20 January 2014

Ghost organs: the future of transplant medicine?

The human body is far from perfect, being at risk from numerous degenerative diseases that 'break' essential organs and lead to our deaths. Aging, disease and poor lifestyle choices are the obvious causes of such organ failure and our current level of science and technology is largely unable to cure such damage.

Organ transplants provide patients with the best hope of survival, in which the defective organ is replaced by a healthy one from a donor. Needless to say, such operations are dangerous and carry high risks of patients' dying during the operation, from the patient’s own body rejecting the new organ and secondary infections (caused by post-surgery immunosuppressant drugs).

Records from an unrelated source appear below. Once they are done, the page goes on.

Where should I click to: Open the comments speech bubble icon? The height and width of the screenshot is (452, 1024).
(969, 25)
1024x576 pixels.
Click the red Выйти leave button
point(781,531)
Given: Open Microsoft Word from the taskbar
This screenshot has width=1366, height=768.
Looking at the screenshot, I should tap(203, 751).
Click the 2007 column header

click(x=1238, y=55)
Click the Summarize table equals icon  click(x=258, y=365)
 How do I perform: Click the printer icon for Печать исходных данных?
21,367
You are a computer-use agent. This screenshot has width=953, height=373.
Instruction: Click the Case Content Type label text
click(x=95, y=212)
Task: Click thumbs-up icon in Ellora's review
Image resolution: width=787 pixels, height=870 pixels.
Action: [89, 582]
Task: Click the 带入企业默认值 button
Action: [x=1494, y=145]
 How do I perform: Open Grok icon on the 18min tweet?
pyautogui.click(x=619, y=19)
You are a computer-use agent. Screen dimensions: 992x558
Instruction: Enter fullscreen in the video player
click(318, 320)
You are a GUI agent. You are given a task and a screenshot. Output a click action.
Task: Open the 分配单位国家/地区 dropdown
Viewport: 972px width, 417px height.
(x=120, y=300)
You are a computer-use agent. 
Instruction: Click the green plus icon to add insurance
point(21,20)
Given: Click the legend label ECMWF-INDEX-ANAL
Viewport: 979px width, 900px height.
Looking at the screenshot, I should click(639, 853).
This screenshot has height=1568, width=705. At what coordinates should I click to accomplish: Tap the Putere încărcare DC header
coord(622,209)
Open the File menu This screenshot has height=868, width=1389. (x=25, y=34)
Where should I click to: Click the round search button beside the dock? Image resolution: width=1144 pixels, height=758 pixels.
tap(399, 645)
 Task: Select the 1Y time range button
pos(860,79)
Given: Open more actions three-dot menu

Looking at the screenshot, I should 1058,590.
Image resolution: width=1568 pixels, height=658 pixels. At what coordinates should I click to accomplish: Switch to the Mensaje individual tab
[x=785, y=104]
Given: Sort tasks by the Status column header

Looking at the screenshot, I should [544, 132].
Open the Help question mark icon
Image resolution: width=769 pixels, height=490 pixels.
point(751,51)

Last year, 166 people in the UK went under the knife in heart transplant operations [source]. Needless to say such operations are dangerous and, despite recent advancement in aftercare treatments, 1 in 10 patients will die within the following year. Their body rejecting the new organ is the main cause of these deaths, which kills most patients within the first month from the surgery.

Yet despite the risks thousands of people are on transplant waiting lists all over the world, being desperate for the chance of getting a replacement organ to extend their lives. Improvements in operation procedures and aftercare have reduced the risk of dying during surgery in recent years, but rejection is still a major issue that patients must consider and is something that we are unable to prevent in every case.

Transplanted organs are rejected by leukocytes (white blood cells), which make up our body's natural immune system. All cells have proteins on their surface called antigens, which allow leukocytes to identify 'friendly' tissues. Foreign material has different antigens on its surface which, when detected by leukocytes, causes them to destroy the invading cells. This is usually beneficial and allows us to 'fight off' bacteria and viruses, but in organ transplants the donor actually needs the foreign material to live!

Anti-rejection drugs (which suppress our immune system), have had some success in preventing rejection, but they put the patient at risk of dying from common illnesses (such as colds and intestinal bugs) and aren't successful in all cases. The perfect solution to this problem would be to clone the patient’s organ so their body doesn't recognise it as 'foreign’ material' post-transplantation. But - thanks to all of the media’s unfounded nonsense and scare-mongering about stem cell research - our cloning technology is still a long way off being able to do this. We do have something similar in the pipeline though – ‘ghost’ organs.

This sounds ridiculous, right? But actually it’s not and a ghost organ is simply an organ that has been decellularized. Chemicals that are commonly found in detergents and shampoos are used to ‘wash away’ all of the organ’s cells until only a ‘scaffolding’ of extracellular connective proteins are left. Healthy cells are then taken from the patient and are grown over the connective proteins to repopulate the organ. Once this repopulation process is complete, the donor has a heart comprised of their own cells so rejection is EXTREMELY unlikely!

This is a ghost organ made from a decellularized pig's heart. All of the cardiac cells have been stripped away, leaving only the connective tissue.

If perfected, ghost organs have the potential to be transplant’s equivalent of cancer's 'magic bullet' and may save uncountable human lives in the future. But, despite having repopulated ghost organs with cells successfully, the technology still has its problems and scientists must find a way to make the cells functional if they are to used as replacement organs.

For example, the cells in ghost hearts beat discordantly as individuals, which means they would only pump half the fluid as a healthy heart around a host's body. Obviously, this means they aren't viable for transplants yet and scientists must devise a way to get them to pump in a propagated wave (as healthy heart cells do), before they will be of any medicinal use!

But prominent researchers in this field, such as Dr Doris Taylor from the University of Minnesota, are optimistic and predict that human trials will likely begin taking place in years rather than decades! Ghost lungs are proving to be particularly successful and research is progressing in using ghost organs to replace almost the entire human viscera!